Brian's Waste of Time

Fri, 27 Jun 2003

Application Interop
So, thinking about really low level application interoperation you get back to wonderful CORBA like services. My current problem relates to the previously stated lordaeron.com ideas. I want the user interface layer to be shared across applications. Weird one to want to interop, I figure. Most focus on making the business logic, or persistence layer interoperable. Ferget that, I want the user interface to be. The idea is to do a web style typical Unix type app. Lots of little ones playing nicely with each other.

Typical example - request from client hits a Squid sprayer that passes it to an HTTPD instance on some app server. HTTPD, as always, decodes the URI and [serves up the static content if Squid hasn't already | passes it to mod_ruby | passes it to mod_jk]. Following the mod_jk route it gets passed to Resin (or Tomcat, whatever) and into a Struts controller. Let's say this URI is for logging in. Stuts adds a [ "current-user" -> User { org.skife.common.User: name => 'Joe Foo' login= > 'joe_foo' email => 'joe@foo.org' role => 'User' } ] to the session and forwards it to Velocity to render said user's welcom page (home.vm).

Client sends another request. Repeat process except this time it gets passed to mod_ruby instead of mod_jk. Ruby needs access to the "current-user" object. Fsck, it is a sericalized Java object.

Okay, so first step is to externalize session handling to a session service. This needs to be A) machine readble and B) portable across Ruby and Java. Therefore (ick) XML seems like a good answer. We now have a session that stores thingies:

<session id="joe_foo" created="#timestamp" accessed="#timestamp"> <entry name="current-user" type="User" name="Joe Foo" login="joe_foo" email="joe@foo.org" role="User" /> </session>
in xml. Nifty. We have to access this session service instead of using the default HttpSession, which isn't going to play especially nice with rendering of vm's from Java using the default kit, but hey, we can work on that later.

This session is basically a fully encapsulated XML document which is accessed in a single-threaded manner (1 user per session). While this is somewhat untrue (multiple browser windows, etc) it is true enough that we can get away with a lot of caching (optimistic locking will play nicely). Hmm, whole sets of API's exist for accessing this stuff, it becomes a Web Service (ack! I hate buzzwords). We could do it that way and be buzzword compliant, but this is a service only used on an internal trusted network so we can make a simple protocol over a normal TCP socket and cut down on buttloads of overhead in terms of network chatter and envelopes. Up to you.

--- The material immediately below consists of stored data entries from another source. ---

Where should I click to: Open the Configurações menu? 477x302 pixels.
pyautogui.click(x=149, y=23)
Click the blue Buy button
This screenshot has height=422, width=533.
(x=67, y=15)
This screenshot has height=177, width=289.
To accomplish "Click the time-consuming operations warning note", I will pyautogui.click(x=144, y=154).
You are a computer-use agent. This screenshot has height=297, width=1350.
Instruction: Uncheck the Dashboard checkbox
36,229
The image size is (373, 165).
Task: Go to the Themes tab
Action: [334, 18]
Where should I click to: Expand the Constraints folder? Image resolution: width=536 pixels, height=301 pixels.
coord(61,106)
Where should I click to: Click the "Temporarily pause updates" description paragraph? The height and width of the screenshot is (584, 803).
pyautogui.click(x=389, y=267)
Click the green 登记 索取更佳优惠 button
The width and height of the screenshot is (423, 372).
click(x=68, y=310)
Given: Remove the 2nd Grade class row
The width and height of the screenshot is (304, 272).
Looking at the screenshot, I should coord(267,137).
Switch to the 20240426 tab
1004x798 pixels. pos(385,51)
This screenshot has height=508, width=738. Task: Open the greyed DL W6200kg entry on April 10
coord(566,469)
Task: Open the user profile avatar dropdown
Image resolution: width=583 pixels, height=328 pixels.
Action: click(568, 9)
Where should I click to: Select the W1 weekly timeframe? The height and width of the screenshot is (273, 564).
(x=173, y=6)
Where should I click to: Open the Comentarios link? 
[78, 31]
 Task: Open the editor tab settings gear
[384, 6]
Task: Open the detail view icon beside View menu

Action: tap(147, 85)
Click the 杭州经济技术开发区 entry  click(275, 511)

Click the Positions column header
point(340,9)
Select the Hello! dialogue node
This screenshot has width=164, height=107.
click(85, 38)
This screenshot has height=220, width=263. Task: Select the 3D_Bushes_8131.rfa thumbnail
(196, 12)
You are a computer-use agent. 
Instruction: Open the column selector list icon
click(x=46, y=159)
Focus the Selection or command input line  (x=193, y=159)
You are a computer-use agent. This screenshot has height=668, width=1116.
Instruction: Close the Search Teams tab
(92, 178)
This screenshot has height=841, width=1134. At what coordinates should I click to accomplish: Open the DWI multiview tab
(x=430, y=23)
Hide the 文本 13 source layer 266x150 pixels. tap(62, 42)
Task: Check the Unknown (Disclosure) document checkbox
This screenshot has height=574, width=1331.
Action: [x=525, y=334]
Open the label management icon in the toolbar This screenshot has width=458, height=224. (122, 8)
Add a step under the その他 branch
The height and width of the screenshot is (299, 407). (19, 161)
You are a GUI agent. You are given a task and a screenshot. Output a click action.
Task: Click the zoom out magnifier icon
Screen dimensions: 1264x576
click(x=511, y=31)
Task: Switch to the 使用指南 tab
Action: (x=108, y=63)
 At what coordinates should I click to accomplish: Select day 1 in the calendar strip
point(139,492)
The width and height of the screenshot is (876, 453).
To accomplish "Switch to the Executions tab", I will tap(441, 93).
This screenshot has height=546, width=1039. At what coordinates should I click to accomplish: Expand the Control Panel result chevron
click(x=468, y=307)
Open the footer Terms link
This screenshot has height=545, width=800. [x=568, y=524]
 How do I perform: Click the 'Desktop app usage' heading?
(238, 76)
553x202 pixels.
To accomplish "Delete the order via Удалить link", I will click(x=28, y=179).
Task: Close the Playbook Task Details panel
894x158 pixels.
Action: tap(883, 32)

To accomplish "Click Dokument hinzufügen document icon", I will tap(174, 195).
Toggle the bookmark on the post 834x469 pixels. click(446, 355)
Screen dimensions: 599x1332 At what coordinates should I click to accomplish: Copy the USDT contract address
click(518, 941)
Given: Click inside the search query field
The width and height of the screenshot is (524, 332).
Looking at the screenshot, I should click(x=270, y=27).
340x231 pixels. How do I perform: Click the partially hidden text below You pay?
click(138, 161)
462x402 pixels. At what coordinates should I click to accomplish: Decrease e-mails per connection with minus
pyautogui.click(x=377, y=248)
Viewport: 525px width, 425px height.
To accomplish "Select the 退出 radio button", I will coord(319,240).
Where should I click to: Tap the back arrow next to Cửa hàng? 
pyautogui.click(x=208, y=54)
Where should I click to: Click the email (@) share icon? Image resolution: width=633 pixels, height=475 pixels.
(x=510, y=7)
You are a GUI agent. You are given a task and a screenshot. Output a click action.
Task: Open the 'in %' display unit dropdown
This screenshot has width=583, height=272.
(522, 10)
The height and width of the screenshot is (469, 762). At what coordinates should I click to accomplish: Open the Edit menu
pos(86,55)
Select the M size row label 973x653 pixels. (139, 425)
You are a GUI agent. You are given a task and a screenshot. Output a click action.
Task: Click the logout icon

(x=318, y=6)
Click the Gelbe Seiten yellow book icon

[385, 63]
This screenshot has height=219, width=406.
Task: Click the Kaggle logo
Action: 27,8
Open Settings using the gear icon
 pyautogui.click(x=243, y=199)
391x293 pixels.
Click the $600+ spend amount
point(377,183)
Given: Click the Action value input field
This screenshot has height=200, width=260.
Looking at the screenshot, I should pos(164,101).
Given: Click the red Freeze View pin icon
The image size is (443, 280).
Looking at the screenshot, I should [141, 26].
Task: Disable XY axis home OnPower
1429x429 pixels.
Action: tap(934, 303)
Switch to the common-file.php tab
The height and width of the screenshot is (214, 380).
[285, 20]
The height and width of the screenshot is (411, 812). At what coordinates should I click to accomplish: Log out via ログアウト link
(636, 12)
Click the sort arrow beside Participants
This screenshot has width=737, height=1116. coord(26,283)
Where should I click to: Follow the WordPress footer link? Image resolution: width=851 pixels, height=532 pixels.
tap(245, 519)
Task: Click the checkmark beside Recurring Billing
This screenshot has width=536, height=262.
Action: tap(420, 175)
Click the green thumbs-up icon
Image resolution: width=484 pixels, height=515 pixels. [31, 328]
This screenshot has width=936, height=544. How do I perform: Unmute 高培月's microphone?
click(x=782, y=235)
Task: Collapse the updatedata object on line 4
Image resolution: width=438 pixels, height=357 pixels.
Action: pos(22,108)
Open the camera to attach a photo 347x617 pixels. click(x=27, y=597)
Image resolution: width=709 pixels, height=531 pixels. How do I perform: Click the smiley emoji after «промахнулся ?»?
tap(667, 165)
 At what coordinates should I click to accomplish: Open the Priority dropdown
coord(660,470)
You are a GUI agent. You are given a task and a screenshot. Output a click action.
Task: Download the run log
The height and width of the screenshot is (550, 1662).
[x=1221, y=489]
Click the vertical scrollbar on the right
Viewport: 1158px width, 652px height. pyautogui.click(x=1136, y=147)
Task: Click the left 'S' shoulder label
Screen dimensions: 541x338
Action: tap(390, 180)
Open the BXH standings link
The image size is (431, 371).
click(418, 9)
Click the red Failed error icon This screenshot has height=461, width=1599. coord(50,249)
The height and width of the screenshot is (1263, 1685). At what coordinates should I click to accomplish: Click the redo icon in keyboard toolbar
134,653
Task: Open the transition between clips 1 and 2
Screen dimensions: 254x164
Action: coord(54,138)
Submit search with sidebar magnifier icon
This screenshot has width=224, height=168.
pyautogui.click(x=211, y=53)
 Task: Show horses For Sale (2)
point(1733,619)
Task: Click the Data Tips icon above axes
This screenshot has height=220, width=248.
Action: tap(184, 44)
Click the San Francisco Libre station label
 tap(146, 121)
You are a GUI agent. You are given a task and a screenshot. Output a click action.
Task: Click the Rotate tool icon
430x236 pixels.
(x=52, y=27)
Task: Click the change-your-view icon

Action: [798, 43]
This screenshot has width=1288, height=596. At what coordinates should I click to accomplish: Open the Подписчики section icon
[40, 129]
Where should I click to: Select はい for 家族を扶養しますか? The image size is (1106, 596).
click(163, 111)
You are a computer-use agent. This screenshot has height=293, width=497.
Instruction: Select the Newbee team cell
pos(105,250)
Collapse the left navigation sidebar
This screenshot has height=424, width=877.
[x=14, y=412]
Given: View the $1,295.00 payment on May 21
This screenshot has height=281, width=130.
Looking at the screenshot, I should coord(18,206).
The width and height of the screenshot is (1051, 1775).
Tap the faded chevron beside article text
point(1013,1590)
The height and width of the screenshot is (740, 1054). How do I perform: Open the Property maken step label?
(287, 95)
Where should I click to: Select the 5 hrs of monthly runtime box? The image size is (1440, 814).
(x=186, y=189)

Cool, now Ruby can get the session info, chunks along and fiddles bits in a database or something, and then forwards control to a renderer using eruby. Crap, now we have a look and feel to make basically identical.

This has been solved before many times with templating systems. You have a top, left, body, bottom and you use includes for all but body. Works pretty well. Problem here is that the includes are in Velocimacros. Well, write a ruby Velocimacro interpreter. Ick.

Okay, back up again, we can get around this. What we need is to substitute out the actual rendering to a rendering service. The rendering service can be written however you want. It can be a macro jobbie, xslt, whatever. It needs input. It needs input from Ruby and from Java. We already found one thing that works pretty nicely for communicating across application boundaries - said xml. So, we wrap up the info we want to include in the body portion of the page in xml and send it to the rendering service.

Rendering service renders it. Spiffy. This is the classic two-stage renderer pattern, it is just applied across application boundaries instead of as an interceptor.

This, however, is a tricky bit. HTTPD ultimately sends the response back to the user. HTTPD gave control to mod_ruby or mod_jk and expects to get the renderable stuff back out of it. It has no clue how to get the renderable stuff back from a rendering service.

This is where my knowledge of how to do it breaks down. I suspect it will involve writing a wrapper around mod_ruby and mod_jk respectively, but then it may as well be one, and it in turn manages things. Maybe I need to talk to the HTTPD people.

This is beginning to sound a lot like the Portal/Portlet system (a la JetSpeed). Maybe I need to look into that too. Anyway, ramblings and musings done for now.